• [文書]:
========================================
なお、ここでは蛍光側スペクトル、励起側スペクトルの順に測定しているが、この逆の順序で測定を行う場合もある。
【0006】
上記の方法によれば、最も高い蛍光強度が得られる励起波長及び蛍光波長を最適励起波長及び最適蛍光波長として選択することが可能である。
【0007】
一方、吸光度測定装置は、一般に光源が発する光から所定波長の光を分離し、その光を照射光として試料に照射する照射光学系と、試料を通過した光(透過光)を検出してその量に応じた信号を出力する光検出手段を備えている。
【0008】
吸収される光の波長は物質によって異なるため、上記のような吸光度測定装置を用いた測定では、測定しようとする成分(目的成分)に応じて測定に用いる照射光の波長を適切に設定する必要がある。そのため、従来の吸光度測定装置では、測定に際し、予め文献等により目的成分の吸収波長を調べたり、以下のような手順で目的成分の測定に最適な波長を調べたりする必要がある。
【0009】
(1)溶媒のみが試料セル内に存在している状態において、照射光の波長を走査することにより、吸収スペクトルを取得する。
(2)目的成分と溶媒が試料セル内に存在している状態において、上記と同様にして吸収スペクトルを取得する。
(3)(2)で得られたスペクトルから(1)で得られたスペクトルを減算することにより、目的成分の吸収スペクトルを求め、該スペクトルにおいて最も吸光度の高い波長を最適波長として決定する。
【先行技術文献】
【特許文献】
【0010】
【特許文献1】特開2001-83093号公報
【発明の概要】
【発明が解決しようとする課題】
【0011】
しかしながら、上記従来の最適波長の決定方法を液体クロマトグラフ用の検出器として用いられる蛍光測定装置又は吸光度測定装置に適用した場合、これらの波長が必ずしも液体クロマトグラフ分析において最もSN比が高くなる(従って、検出限界が小さくなる)波長と一致しない場合がある。これは、上記従来の最適波長決定方法では、液体クロマトグラフ装置におけるベースラインの変動、すなわち移動相送液時のノイズの大小が考慮されていないことに起因する。
【0012】
そこで、本発明が解決しようとする課題は、SN比が最大となり検出限界が最小となる波長を最適波長として決定することのできる分光測定装置を提供することである。
========================================
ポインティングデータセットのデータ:

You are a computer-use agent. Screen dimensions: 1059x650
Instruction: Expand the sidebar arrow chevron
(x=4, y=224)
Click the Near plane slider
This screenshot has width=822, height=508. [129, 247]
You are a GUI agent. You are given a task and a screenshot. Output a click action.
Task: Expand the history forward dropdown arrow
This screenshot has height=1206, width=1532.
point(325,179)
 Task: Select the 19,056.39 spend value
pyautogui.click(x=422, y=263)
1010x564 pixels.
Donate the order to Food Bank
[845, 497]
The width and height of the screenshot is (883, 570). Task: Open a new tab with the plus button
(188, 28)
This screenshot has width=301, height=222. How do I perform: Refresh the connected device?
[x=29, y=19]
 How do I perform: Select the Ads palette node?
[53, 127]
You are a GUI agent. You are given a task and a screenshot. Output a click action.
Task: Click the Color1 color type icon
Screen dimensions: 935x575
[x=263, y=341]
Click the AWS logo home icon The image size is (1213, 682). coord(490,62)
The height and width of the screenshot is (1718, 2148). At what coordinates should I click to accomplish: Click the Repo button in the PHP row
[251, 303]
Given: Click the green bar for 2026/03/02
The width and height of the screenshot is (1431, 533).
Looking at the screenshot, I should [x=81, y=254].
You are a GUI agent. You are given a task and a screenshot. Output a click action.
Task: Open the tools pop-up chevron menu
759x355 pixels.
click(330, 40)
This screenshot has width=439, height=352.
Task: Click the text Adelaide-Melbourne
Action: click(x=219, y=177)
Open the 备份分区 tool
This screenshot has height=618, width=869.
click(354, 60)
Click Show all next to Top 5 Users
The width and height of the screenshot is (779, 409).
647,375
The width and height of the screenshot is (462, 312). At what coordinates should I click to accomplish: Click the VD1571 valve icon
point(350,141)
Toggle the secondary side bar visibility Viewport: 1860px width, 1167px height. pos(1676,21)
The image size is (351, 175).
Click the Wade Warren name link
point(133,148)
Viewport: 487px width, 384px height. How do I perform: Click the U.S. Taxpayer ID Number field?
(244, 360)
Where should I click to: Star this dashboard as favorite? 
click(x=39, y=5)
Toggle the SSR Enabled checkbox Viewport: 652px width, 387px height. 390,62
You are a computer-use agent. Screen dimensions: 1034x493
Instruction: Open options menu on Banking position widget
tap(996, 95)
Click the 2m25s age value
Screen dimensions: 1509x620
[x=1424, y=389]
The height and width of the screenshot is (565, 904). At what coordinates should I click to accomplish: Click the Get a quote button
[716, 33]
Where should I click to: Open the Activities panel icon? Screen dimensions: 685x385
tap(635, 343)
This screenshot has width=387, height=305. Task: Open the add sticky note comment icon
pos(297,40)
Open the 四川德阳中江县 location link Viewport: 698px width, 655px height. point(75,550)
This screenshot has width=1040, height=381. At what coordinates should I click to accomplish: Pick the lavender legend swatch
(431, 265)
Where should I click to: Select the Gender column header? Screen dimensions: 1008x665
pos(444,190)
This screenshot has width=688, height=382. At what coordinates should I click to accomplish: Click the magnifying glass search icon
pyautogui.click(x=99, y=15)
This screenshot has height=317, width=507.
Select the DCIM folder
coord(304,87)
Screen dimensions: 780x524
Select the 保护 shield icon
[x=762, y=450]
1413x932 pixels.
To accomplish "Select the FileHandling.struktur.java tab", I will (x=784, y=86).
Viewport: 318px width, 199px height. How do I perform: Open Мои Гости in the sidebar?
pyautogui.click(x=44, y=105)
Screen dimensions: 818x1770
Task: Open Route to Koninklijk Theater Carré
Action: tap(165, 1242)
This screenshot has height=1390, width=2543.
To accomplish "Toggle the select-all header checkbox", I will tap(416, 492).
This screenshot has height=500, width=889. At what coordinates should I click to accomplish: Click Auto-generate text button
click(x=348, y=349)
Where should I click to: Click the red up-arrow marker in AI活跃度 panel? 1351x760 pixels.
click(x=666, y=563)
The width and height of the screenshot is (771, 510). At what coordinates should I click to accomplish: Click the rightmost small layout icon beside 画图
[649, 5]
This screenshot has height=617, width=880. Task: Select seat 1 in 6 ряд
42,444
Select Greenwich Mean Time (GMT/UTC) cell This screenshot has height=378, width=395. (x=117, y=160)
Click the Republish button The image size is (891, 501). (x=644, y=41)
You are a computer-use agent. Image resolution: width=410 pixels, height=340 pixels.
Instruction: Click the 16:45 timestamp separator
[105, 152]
========================================
分光測定の文書のうち「なお、ここでは蛍光側スペクト」から「ることにより、吸収スペクトルを取得する。」までの部分を、「試料セル」を「測定セル」に入れ替えて書き出すこと。

なお、ここでは蛍光側スペクトル、励起側スペクトルの順に測定しているが、この逆の順序で測定を行う場合もある。
【0006】
上記の方法によれば、最も高い蛍光強度が得られる励起波長及び蛍光波長を最適励起波長及び最適蛍光波長として選択することが可能である。
【0007】
一方、吸光度測定装置は、一般に光源が発する光から所定波長の光を分離し、その光を照射光として試料に照射する照射光学系と、試料を通過した光(透過光)を検出してその量に応じた信号を出力する光検出手段を備えている。
【0008】
吸収される光の波長は物質によって異なるため、上記のような吸光度測定装置を用いた測定では、測定しようとする成分(目的成分)に応じて測定に用いる照射光の波長を適切に設定する必要がある。そのため、従来の吸光度測定装置では、測定に際し、予め文献等により目的成分の吸収波長を調べたり、以下のような手順で目的成分の測定に最適な波長を調べたりする必要がある。
【0009】
(1)溶媒のみが測定セル内に存在している状態において、照射光の波長を走査することにより、吸収スペクトルを取得する。